SUPPLIED PASSAGE:
------------------------

Adriana Duarte is one of those people who has been traveling for her entire life. The child of immigrants from Mexico, she grew up in the U.S. state of West Virginia and spent two semesters and one summer of her college years studying abroad. She is fluent in English, Spanish, and German, and has a goal of learning ten languages in her lifetime (she’s currently working on learning Danish, French, Swedish, and Norwegian). She is an avid traveler with a passion for travel writing, and I have the privilege of interviewing her for today’s blog post.
You can check out Adriana’s blog at http://colormeadri.wordpress.com
Hi Adriana, and thank you for speaking with me today! Wow, ten languages! That’s quite a goal. Do you have any tips for the rest of us on the best way to become fluent in a language?
One of the best things that you can do when you’re learning a new language is to take some time to get acquainted with the sounds of letters and the alphabet. In high school I had a classical voice teacher from the Netherlands, Mariel Van Dalsum, who spoke five European languages. She introduced me to classical pieces in German, Italian, and French, taught me some characters from the IPA (international phonetic alphabet). Mariel was excellent at teaching me the correct phrasing and cadences of words and sentences. When you sing classically, you don’t necessarily always know the language you’re singing in to begin with, but that doesn’t stop a person from being able to sing in a foreign language if you can learn to effectively memorize the sounds of foreign words and make useful notations in IPA.
Mariel even tutored me later on in German outside of our weekly voice lessons because she saw how much I wanted to learn the language. When I got to college I immediately enrolled in introductory German and I haven’t stopped learning since.
So for those without a classical voice education or a university to take courses from, I recommend just finding videos, music, or anything with sound in your foreign language of choice. Play them whenever you can. It doesn’t matter whether you understand at first because I promise that after enough time, you’re brain will pick it up.
You said you studied abroad several times in college. Where did you go?
In the summer of 2014 the Rice University German department awarded ten students money to study German in Leipzig, Germany for two months with the Roy Jones Fellowship. Leipzig is a great midsize University town a couple hours south of Berlin. It was a great place to study abroad for the first time. Most people spoke English, but a decent number didn’t so it really gave me the opportunity to practice my German. When you go to visit Berlin, for instance, locals will insist on speaking English with visitors thinking that they’re making it easier for them. Leipzig is less touristy so people are more willing to let visitors stumble a bit and try their German out.

------------------------

WRITTEN TASKS:
(a) Reproduce everything in the interview with Adriana Duarte from "You can check" down to "in a language?".
(b) Condense the paragraph of the Adriana Duarte interview that begins "In the summer of 2014" into a short bulleted list that keeps its main facts.

INFORMATION SHOWN:
------------------------

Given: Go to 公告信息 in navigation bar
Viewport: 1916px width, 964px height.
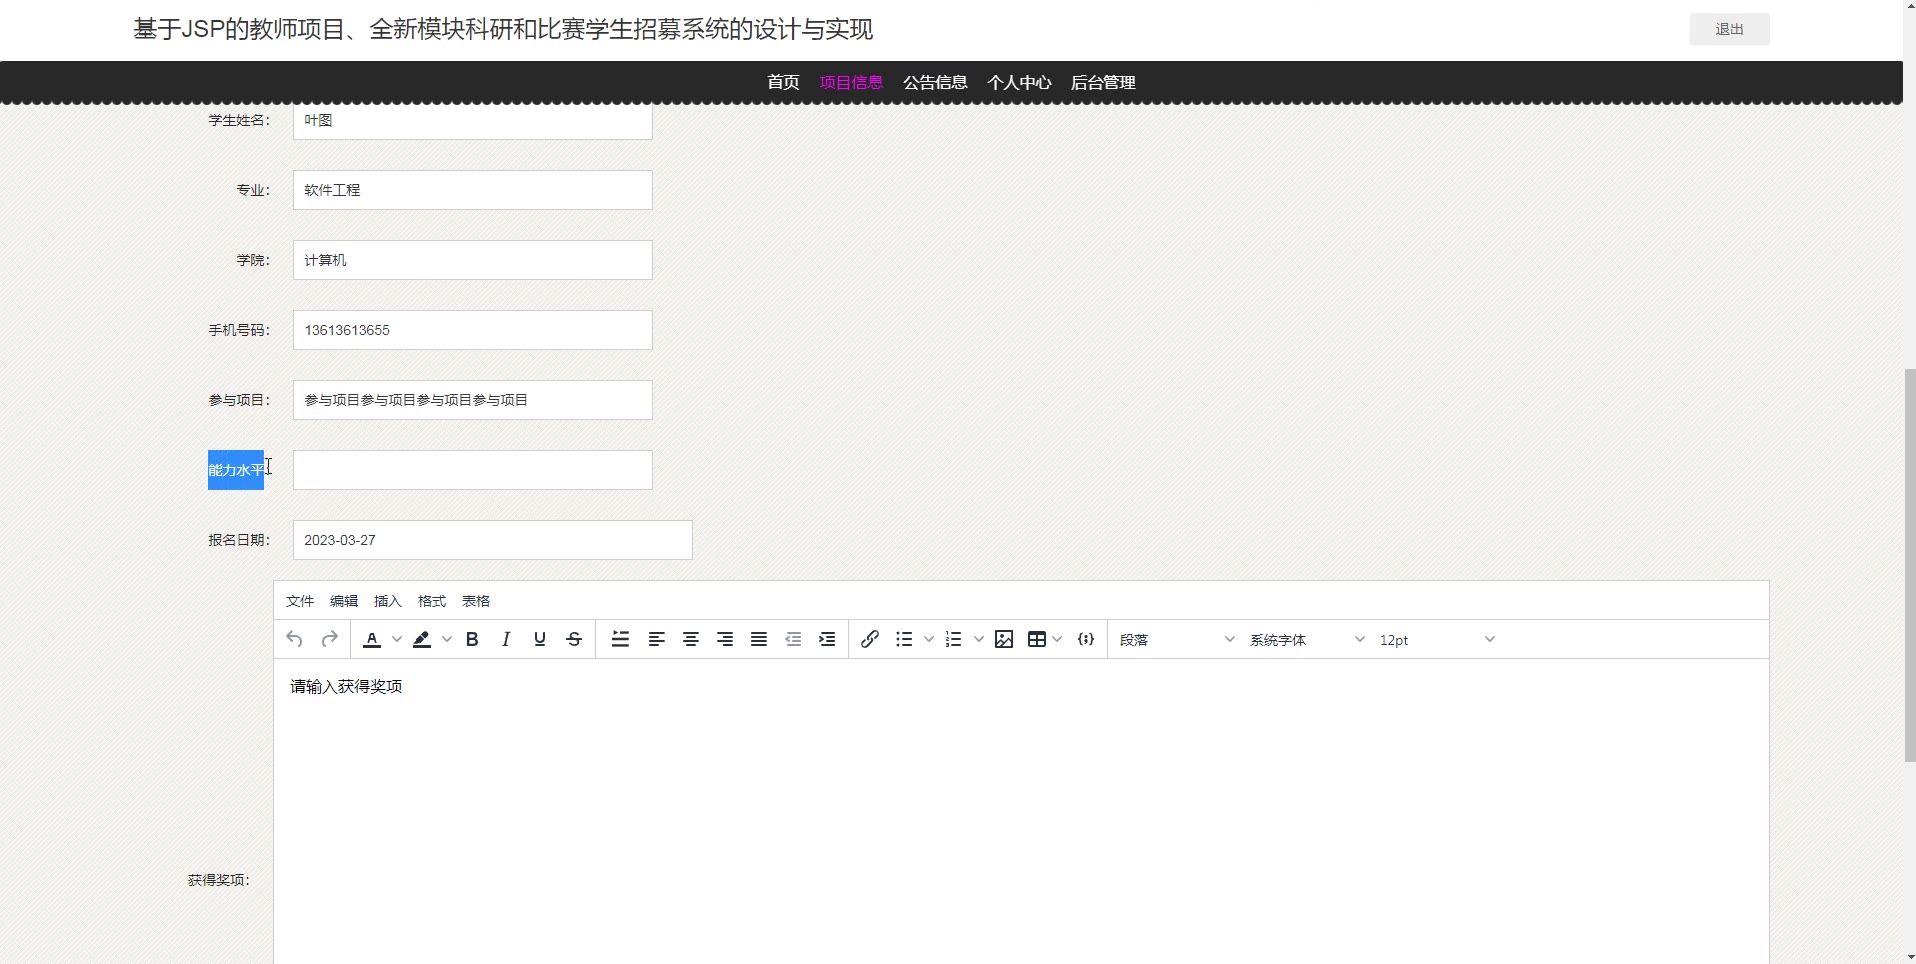Looking at the screenshot, I should point(935,83).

------------------------

RESPONSE LIST:
(a)
You can check out Adriana’s blog at http://colormeadri.wordpress.com
Hi Adriana, and thank you for speaking with me today! Wow, ten languages! That’s quite a goal. Do you have any tips for the rest of us on the best way to become fluent in a language?

(b)
- In the summer of 2014, the Rice University German department awarded ten students money through the Roy Jones Fellowship to study German in Leipzig, Germany, for two months.
- Leipzig is a midsize university town a couple of hours south of Berlin and was a great place for a first study abroad.
- Most people there spoke English, but enough did not that she had real opportunity to practice her German.
- In Berlin, locals tend to insist on speaking English with visitors. Leipzig is less touristy, so people there are more willing to let visitors stumble and try their German.